El blockchain permite poner en contacto directo a las dos partes de una transacción económica, prescindiendo de un intermediario. Para muchos, aunque todavía no se puede valorar la evolución del sistema en el largo plazo, esto habría “democratizado” de alguna forma el sistema bancario. Pero el dato más relevante, y también el más denostado por los críticos, es que, desde 2008, nadie ha encontrado una vulnerabilidad en estas transacciones. Todas se han movido de forma transparente en la cadena de bloques, lo que le confiere una ventaja definitiva en el tratamiento de información.
La seguridad que otorga el blockchain en el registro, almacenamiento y manejo de datos le convierte en el nuevo “notario de Internet”, con una aplicación potencial en cualquier sector. Desde facilitar el manejo de expedientes sanitarios hasta el control de la biodiversidad, la cadena de bloques hace mucho más eficiente este tipo de procesos.
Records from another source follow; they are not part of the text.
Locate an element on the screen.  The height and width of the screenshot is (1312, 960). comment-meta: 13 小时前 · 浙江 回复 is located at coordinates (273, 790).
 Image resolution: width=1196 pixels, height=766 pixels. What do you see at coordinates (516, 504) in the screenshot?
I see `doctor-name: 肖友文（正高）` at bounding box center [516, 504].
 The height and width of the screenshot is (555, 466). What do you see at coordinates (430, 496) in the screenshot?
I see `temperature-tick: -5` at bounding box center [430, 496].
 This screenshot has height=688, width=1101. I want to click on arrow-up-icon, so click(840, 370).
Por poner un ejemplo concreto, China, que introdujo el blockchain como tecnología estratégica en su 13º Plan quinquenal elaborado en 2016, usa la herramienta para mantener las conexiones logísticas en su política agroalimentaria. En el lado contrario, el plan de la Unión Europea se aleja de propuestas concretas, centrándose en mecanismos regulatorios para facilitar su desarrollo.
Y es que, además de mejorar la productividad en muchos sectores como la mayoría de las revoluciones tecnológicas, esta última tiene un componente liberador para las personas, casi justiciero. A estas alturas, muchas de las grandes potencias ya se han dado cuenta de ello. En cambio, en Europa corremos el riesgo de que su aplicación se quede en la fase propositiva, alejada de un plan de acción conjunto y perdida en la maraña burocrática para coordinar a los Estados miembros. Esto, sumado al resto de desventajas tecnológicas preexistentes, nos podría hacer perder definitivamente el tren de la nueva era digital.